## [PROBLEM REQUIREMENTS]
Update the records from the start through the line containing "Open the preswald" by replacing "menu" with "panel", and write those lines out again with nothing else changed.

== MATERIAL PROVIDED

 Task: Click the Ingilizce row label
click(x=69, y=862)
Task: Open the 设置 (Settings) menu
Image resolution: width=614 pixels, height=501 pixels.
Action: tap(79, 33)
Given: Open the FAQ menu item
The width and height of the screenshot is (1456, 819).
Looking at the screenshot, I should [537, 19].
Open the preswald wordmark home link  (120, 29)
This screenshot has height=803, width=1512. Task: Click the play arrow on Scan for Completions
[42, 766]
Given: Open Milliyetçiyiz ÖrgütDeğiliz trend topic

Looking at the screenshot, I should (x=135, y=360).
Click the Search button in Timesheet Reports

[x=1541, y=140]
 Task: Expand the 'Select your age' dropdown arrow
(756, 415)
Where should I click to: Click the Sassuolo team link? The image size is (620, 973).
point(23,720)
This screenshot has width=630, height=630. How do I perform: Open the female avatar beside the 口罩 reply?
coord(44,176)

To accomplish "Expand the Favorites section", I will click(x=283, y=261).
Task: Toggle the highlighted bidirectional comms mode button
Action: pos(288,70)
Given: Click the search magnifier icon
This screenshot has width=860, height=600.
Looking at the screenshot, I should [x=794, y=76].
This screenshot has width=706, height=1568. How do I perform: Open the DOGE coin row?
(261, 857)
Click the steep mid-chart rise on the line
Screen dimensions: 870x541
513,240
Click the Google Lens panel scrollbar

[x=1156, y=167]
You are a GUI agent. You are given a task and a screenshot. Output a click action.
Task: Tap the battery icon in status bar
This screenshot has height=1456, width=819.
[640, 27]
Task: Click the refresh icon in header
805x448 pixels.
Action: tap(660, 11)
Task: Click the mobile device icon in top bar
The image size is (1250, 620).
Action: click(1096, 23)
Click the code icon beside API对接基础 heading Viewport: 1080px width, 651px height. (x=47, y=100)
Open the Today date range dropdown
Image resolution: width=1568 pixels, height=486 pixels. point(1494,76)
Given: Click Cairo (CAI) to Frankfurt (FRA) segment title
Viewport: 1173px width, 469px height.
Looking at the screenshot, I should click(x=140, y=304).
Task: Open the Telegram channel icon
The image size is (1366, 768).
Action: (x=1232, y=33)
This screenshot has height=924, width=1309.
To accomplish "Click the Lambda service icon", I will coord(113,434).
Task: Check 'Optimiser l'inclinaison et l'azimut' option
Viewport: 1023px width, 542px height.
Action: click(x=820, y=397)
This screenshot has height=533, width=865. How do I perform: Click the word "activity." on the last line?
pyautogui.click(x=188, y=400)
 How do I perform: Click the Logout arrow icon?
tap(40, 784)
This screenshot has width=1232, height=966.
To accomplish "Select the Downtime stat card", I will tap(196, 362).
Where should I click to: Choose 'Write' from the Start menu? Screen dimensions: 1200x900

====

## [EXERCISE ANSWER]
 Task: Click the Ingilizce row label
click(x=69, y=862)
Task: Open the 设置 (Settings) panel
Image resolution: width=614 pixels, height=501 pixels.
Action: tap(79, 33)
Given: Open the FAQ panel item
The width and height of the screenshot is (1456, 819).
Looking at the screenshot, I should [537, 19].
Open the preswald wordmark home link  (120, 29)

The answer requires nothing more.